**Screenshot grounding data**
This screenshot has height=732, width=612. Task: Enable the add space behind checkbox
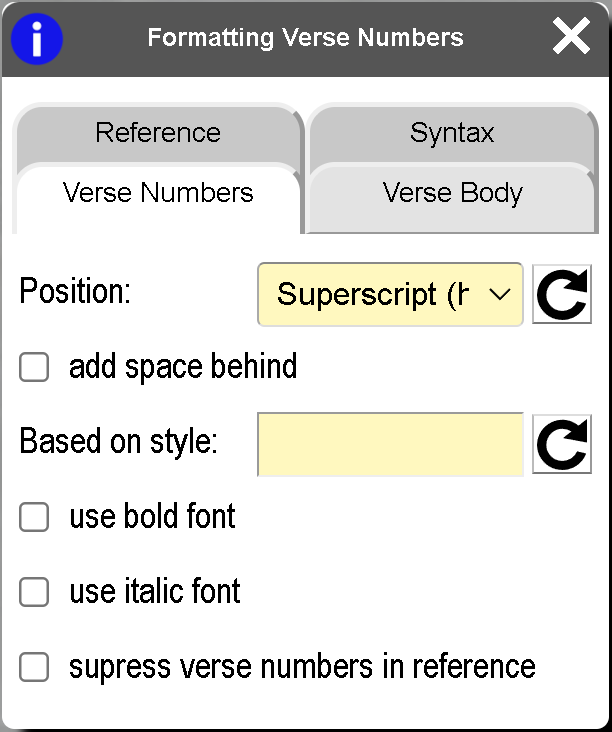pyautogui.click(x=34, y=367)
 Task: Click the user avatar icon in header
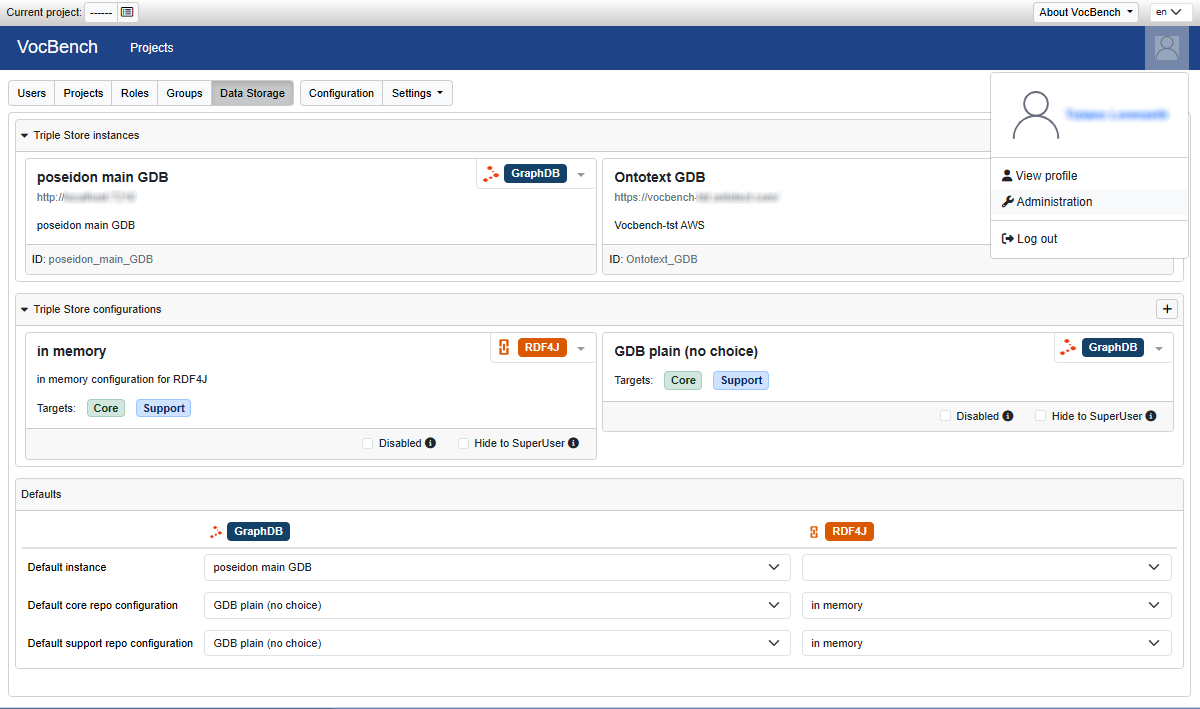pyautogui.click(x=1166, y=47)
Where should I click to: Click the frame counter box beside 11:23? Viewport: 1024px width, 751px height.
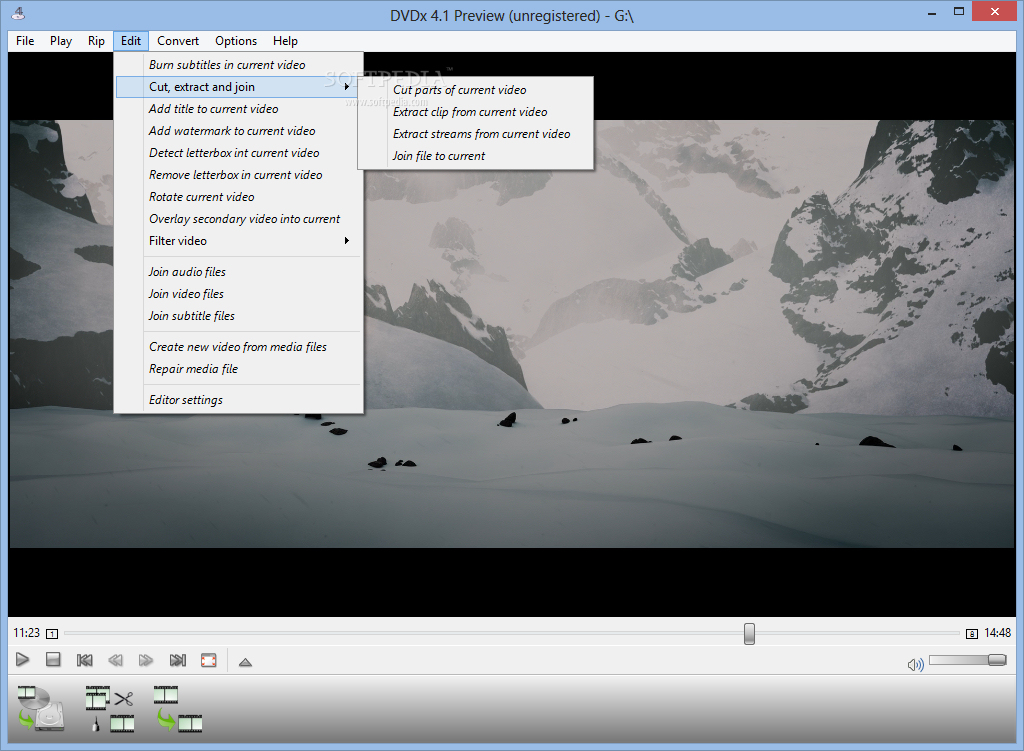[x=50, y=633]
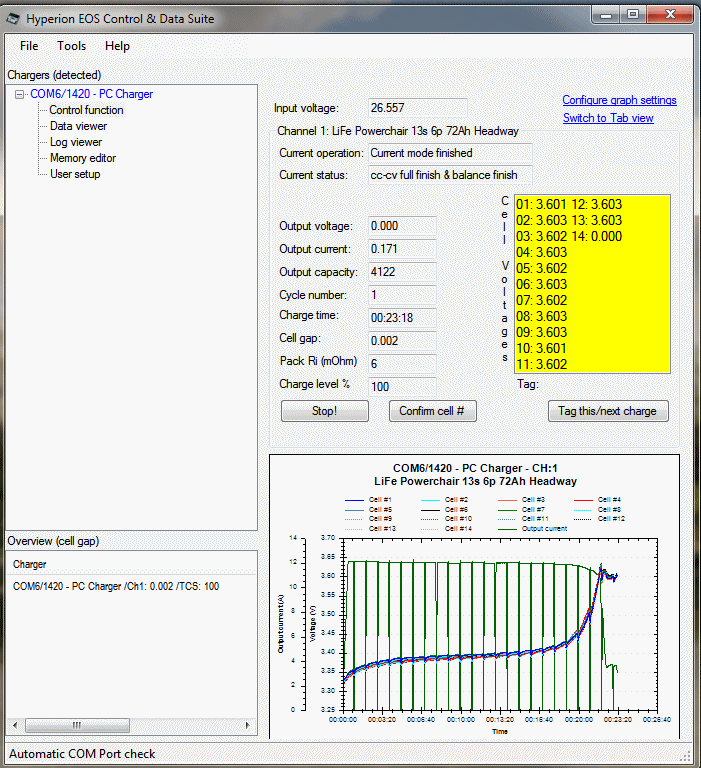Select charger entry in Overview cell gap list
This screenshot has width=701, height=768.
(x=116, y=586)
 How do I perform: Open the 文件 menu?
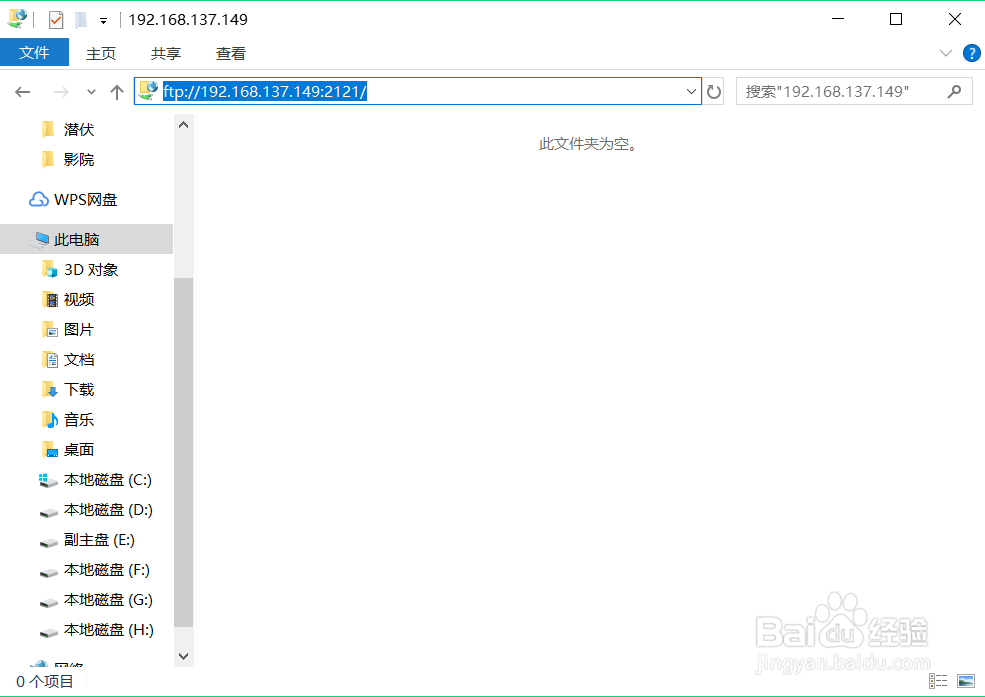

**What you need to do**
For this exercise, please reproduce the records above exactly and drop the images.

**Exercise output**
This screenshot has height=732, width=612. Task: Enable the add space behind checkbox
pyautogui.click(x=34, y=367)
 Task: Click the user avatar icon in header
pyautogui.click(x=1166, y=47)
Where should I click to: Click the frame counter box beside 11:23? Viewport: 1024px width, 751px height.
[x=50, y=633]
Select charger entry in Overview cell gap list
This screenshot has width=701, height=768.
(x=116, y=586)
 How do I perform: Open the 文件 menu?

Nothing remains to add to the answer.